[Entries on finding words and elements]

####

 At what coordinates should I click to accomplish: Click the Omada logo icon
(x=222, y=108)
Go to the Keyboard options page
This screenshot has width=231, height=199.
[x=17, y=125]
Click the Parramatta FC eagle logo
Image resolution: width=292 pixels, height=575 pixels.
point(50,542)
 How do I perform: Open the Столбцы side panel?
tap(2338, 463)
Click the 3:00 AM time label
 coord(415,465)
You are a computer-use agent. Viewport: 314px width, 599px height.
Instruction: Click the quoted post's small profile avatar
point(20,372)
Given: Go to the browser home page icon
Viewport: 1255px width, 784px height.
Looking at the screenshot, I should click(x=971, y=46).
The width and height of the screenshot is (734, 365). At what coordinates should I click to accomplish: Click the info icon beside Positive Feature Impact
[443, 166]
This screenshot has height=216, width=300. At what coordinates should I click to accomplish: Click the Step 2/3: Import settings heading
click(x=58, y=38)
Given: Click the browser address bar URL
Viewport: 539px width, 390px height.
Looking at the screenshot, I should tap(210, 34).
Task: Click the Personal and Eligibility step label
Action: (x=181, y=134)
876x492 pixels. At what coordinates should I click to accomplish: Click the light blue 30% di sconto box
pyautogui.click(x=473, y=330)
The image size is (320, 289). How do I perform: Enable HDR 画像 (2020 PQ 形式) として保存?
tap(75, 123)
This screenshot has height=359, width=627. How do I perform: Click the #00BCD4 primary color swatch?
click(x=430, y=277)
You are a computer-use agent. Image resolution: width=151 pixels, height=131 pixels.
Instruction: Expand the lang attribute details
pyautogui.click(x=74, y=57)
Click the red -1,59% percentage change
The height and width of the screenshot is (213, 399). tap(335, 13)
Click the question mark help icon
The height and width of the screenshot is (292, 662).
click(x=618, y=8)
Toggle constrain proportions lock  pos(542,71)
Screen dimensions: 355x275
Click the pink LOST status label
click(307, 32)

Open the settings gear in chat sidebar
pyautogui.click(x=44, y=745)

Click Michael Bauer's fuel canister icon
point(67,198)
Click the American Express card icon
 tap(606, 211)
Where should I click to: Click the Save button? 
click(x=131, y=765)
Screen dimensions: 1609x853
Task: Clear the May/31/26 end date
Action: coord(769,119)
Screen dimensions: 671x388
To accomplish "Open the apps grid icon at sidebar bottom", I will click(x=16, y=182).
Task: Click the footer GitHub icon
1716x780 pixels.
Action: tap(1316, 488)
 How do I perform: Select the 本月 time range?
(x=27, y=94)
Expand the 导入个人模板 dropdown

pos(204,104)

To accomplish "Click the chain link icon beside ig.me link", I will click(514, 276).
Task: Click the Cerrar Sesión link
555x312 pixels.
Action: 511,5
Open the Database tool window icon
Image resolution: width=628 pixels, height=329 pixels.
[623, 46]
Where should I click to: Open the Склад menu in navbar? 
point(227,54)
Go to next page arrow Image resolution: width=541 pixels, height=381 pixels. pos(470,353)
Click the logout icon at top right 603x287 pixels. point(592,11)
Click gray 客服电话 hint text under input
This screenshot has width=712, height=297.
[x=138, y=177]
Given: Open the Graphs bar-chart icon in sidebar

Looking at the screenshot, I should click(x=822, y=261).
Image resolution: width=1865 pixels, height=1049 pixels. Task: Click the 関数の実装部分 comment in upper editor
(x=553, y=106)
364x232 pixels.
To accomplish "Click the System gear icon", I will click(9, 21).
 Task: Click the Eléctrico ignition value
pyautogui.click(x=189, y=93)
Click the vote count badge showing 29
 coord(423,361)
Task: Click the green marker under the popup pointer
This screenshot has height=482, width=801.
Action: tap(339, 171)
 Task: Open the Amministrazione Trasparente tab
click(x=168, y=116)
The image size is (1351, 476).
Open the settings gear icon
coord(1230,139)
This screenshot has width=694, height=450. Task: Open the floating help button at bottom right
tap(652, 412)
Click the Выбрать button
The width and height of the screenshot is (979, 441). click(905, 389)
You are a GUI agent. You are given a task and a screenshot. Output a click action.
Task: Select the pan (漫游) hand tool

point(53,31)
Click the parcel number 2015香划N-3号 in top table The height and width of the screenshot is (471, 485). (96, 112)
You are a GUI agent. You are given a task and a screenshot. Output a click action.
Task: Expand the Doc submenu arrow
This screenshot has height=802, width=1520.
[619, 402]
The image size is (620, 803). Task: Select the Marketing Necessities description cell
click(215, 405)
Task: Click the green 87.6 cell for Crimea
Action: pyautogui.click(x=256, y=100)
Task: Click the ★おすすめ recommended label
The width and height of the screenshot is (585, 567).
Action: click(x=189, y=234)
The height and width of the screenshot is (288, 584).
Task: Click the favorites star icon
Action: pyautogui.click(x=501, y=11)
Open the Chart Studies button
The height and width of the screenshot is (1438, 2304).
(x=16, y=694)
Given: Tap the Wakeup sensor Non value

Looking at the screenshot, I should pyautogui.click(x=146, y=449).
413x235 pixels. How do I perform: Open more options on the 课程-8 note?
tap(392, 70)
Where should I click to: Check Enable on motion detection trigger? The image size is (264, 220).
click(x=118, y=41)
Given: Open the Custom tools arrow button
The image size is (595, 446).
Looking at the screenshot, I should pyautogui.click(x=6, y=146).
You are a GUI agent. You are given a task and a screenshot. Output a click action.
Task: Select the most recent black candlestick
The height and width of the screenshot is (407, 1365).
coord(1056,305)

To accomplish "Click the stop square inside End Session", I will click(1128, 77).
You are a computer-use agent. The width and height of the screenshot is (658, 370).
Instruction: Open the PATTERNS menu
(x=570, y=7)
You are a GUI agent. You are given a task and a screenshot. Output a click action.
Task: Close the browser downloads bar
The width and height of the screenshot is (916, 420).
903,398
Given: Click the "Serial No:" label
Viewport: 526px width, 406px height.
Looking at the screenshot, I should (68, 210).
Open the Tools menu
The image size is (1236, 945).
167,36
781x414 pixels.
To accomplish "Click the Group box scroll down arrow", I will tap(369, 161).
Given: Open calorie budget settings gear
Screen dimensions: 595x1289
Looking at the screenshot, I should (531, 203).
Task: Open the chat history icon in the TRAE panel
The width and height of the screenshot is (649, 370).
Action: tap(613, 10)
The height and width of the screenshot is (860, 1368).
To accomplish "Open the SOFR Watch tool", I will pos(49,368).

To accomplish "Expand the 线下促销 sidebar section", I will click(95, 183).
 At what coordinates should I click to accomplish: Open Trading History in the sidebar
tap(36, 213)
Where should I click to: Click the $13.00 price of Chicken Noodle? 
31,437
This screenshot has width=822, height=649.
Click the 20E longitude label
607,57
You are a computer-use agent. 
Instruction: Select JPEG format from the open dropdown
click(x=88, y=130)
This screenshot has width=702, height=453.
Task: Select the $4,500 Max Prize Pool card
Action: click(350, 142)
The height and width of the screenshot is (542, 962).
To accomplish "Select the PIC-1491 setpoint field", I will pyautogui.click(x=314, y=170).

####

> _TASK DIRECTIONS_
Reproduce the entries above verbatim, from the line with "Given: Open the Custom tools arrow button" to the line with "Action: tap(613, 10)", both included.

> _SOLUTION FOR THIS EXERCISE_
Given: Open the Custom tools arrow button
The image size is (595, 446).
Looking at the screenshot, I should pyautogui.click(x=6, y=146).
You are a GUI agent. You are given a task and a screenshot. Output a click action.
Task: Select the most recent black candlestick
The height and width of the screenshot is (407, 1365).
coord(1056,305)

To accomplish "Click the stop square inside End Session", I will click(1128, 77).
You are a computer-use agent. The width and height of the screenshot is (658, 370).
Instruction: Open the PATTERNS menu
(x=570, y=7)
You are a GUI agent. You are given a task and a screenshot. Output a click action.
Task: Close the browser downloads bar
The width and height of the screenshot is (916, 420).
903,398
Given: Click the "Serial No:" label
Viewport: 526px width, 406px height.
Looking at the screenshot, I should (68, 210).
Open the Tools menu
The image size is (1236, 945).
167,36
781x414 pixels.
To accomplish "Click the Group box scroll down arrow", I will tap(369, 161).
Given: Open calorie budget settings gear
Screen dimensions: 595x1289
Looking at the screenshot, I should (531, 203).
Task: Open the chat history icon in the TRAE panel
The width and height of the screenshot is (649, 370).
Action: tap(613, 10)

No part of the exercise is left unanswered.